> PROBLEM TO SOLVE
The data that follows should be copied out exactly.

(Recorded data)

____________________

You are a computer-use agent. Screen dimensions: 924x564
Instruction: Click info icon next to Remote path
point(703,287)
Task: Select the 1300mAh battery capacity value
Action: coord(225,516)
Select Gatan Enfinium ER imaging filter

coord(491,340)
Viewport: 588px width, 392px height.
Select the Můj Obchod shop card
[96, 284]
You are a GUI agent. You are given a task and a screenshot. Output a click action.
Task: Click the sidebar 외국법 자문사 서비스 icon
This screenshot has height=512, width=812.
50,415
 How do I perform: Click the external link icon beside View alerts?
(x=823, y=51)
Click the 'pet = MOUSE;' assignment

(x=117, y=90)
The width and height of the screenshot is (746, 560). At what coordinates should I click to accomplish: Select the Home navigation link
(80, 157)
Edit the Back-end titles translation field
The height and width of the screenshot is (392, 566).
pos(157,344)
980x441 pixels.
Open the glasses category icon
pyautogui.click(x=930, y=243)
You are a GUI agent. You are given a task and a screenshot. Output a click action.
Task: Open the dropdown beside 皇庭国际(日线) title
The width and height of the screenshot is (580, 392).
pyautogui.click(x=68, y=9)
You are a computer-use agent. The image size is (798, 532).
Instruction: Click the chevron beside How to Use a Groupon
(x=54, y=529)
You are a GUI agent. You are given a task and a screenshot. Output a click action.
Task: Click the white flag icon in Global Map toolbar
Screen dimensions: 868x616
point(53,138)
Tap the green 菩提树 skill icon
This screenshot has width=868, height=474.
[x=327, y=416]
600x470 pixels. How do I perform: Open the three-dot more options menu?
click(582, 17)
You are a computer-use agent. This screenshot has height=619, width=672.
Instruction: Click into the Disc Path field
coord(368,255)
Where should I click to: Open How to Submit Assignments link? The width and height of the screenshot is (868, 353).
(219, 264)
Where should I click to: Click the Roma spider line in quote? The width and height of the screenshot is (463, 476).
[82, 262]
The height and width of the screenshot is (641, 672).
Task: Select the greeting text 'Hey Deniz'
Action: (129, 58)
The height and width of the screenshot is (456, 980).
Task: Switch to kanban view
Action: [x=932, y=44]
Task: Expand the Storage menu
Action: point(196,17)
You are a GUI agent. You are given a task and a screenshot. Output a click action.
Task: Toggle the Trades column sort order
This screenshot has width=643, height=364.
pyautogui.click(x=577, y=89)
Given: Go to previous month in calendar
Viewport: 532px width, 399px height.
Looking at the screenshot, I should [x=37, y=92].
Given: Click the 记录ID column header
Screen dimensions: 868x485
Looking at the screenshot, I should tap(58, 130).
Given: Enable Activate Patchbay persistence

____________________

> ANSWER FOR THIS EXERCISE
You are a computer-use agent. Screen dimensions: 924x564
Instruction: Click info icon next to Remote path
point(703,287)
Task: Select the 1300mAh battery capacity value
Action: coord(225,516)
Select Gatan Enfinium ER imaging filter

coord(491,340)
Viewport: 588px width, 392px height.
Select the Můj Obchod shop card
[96, 284]
You are a GUI agent. You are given a task and a screenshot. Output a click action.
Task: Click the sidebar 외국법 자문사 서비스 icon
This screenshot has height=512, width=812.
50,415
 How do I perform: Click the external link icon beside View alerts?
(x=823, y=51)
Click the 'pet = MOUSE;' assignment

(x=117, y=90)
The width and height of the screenshot is (746, 560). At what coordinates should I click to accomplish: Select the Home navigation link
(80, 157)
Edit the Back-end titles translation field
The height and width of the screenshot is (392, 566).
pos(157,344)
980x441 pixels.
Open the glasses category icon
pyautogui.click(x=930, y=243)
You are a GUI agent. You are given a task and a screenshot. Output a click action.
Task: Open the dropdown beside 皇庭国际(日线) title
The width and height of the screenshot is (580, 392).
pyautogui.click(x=68, y=9)
You are a computer-use agent. The image size is (798, 532).
Instruction: Click the chevron beside How to Use a Groupon
(x=54, y=529)
You are a GUI agent. You are given a task and a screenshot. Output a click action.
Task: Click the white flag icon in Global Map toolbar
Screen dimensions: 868x616
point(53,138)
Tap the green 菩提树 skill icon
This screenshot has width=868, height=474.
[x=327, y=416]
600x470 pixels. How do I perform: Open the three-dot more options menu?
click(582, 17)
You are a computer-use agent. This screenshot has height=619, width=672.
Instruction: Click into the Disc Path field
coord(368,255)
Where should I click to: Open How to Submit Assignments link? The width and height of the screenshot is (868, 353).
(219, 264)
Where should I click to: Click the Roma spider line in quote? The width and height of the screenshot is (463, 476).
[82, 262]
The height and width of the screenshot is (641, 672).
Task: Select the greeting text 'Hey Deniz'
Action: (129, 58)
The height and width of the screenshot is (456, 980).
Task: Switch to kanban view
Action: [x=932, y=44]
Task: Expand the Storage menu
Action: point(196,17)
You are a GUI agent. You are given a task and a screenshot. Output a click action.
Task: Toggle the Trades column sort order
This screenshot has width=643, height=364.
pyautogui.click(x=577, y=89)
Given: Go to previous month in calendar
Viewport: 532px width, 399px height.
Looking at the screenshot, I should [x=37, y=92].
Given: Click the 记录ID column header
Screen dimensions: 868x485
Looking at the screenshot, I should tap(58, 130).
Given: Enable Activate Patchbay persistence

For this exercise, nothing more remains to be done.